The Wizard gives him a dish of unknown liquid, telling him it is "courage" to drink. In the remainder of the book, the Lion becomes almost like a bully and ready to fight. He accompanies Dorothy on her journey to see Glinda, and allows his friends to stand on his back in order to escape the Dainty China Country, where he damages the only church mentioned in an Oz book until Handy Mandy in Oz (1937).

His favored companion is the Hungry Tiger. This may well be the "Biggest of the Tigers" he and his friends encounter in the Forest of Wild Beasts in the Quadling Country In this forest, all of the lions and many of the other animals have been eaten by a giant Spider. The Lion finds the Spider asleep and decapitates it. The Tiger and the other animals bow to him and ask him to be their king, and he promises to do so upon his return from accompanying Dorothy to Glinda. Glinda orders the Winged Monkeys to carry him back to the Forest once Dorothy has returned home.

In the rest of Baum's Oz series, the Lion never again played a major role. In later books, The Cowardly Lion often accompanies Dorothy on her adventures. He is Princess Ozma's chief guardian on state occasions, and he and the Hungry Tiger pull Ozma's chariot. In subsequent Oz books by Baum, the Lion was shown to have continued being courageous and loyal, although still considering himself a coward and regularly frightened, even by Aunt Em. He befriended the Hungry Tiger in Ozma of Oz, if this was not the earlier Tiger (which The Patchwork Girl of Oz implies that it is by calling both Lion and Tiger "largest of their kind"), and the two have become Ozma's personal guards.
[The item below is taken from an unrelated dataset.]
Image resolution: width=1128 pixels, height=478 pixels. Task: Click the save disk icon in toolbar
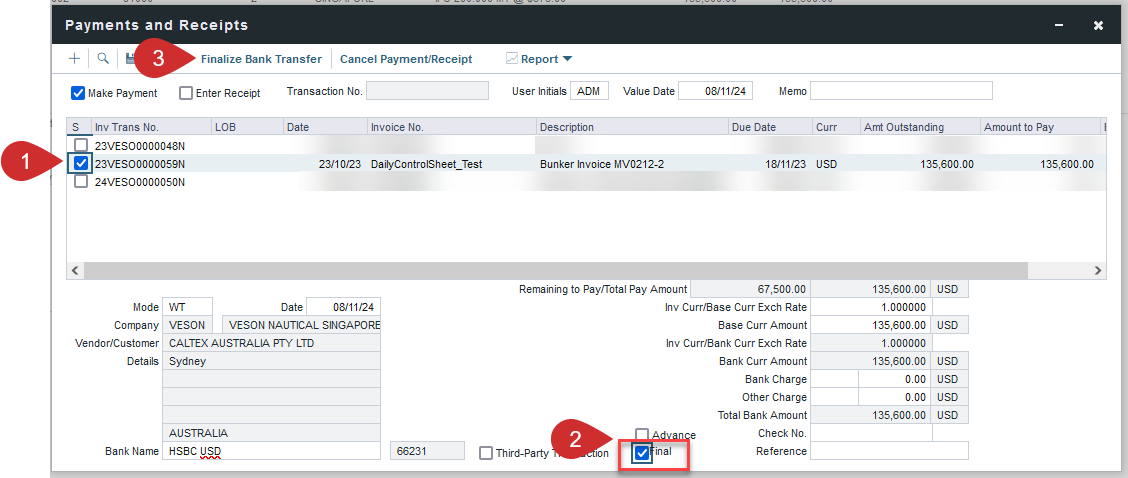point(130,59)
In Glinda of Oz he is on Ozma's board of advisers.

In "The Cowardly Lion and the Hungry Tiger" in Little Wizard Stories of Oz, the Lion begins with cowardly bravado, intending to find a man to tear apart, and the Tiger a fat baby to devour. Instead, they find a small child (bigger than a baby) and return it to its mother.

In his titular novel by Ruth Plumly Thompson, Mustafa of Mudge, a wealthy sultan at the southern tip of the Munchkin Country, kidnaps the Cowardly Lion for his large collection of lions that he feels would be incomplete without Oz's most famous lion. He was turned to stone by the giant, Crunch, but rescued by American circus clown Notta Bit More and orphan Bobbie Downs, whom the clown prefers to call by the more optimistic-sounding Bob Up.

For the most part in later Oz books, though, the Cowardly Lion is a presence rather than a major character. His other significant appearances include Ojo in Oz, where he is turned into a clock by Mooj and saved by Ozma and the Wizard. He assisted against the Stratovanians in Ozoplaning with the Wizard of Oz, Terp the Terrible in The Hidden Valley of Oz, and accompanied Dorothy and Prince Gules of Halidom in Merry Go Round in Oz. John R. Neill played him primarily as a beast of burden in his three Oz books. In all, the only three books in which the Cowardly Lion does not rate at least a mention are The Tin Woodman of Oz, Grampa in Oz, and The Silver Princess in Oz. (In The Marvelous Land of Oz he receives a bare mention in the eleventh chapter.)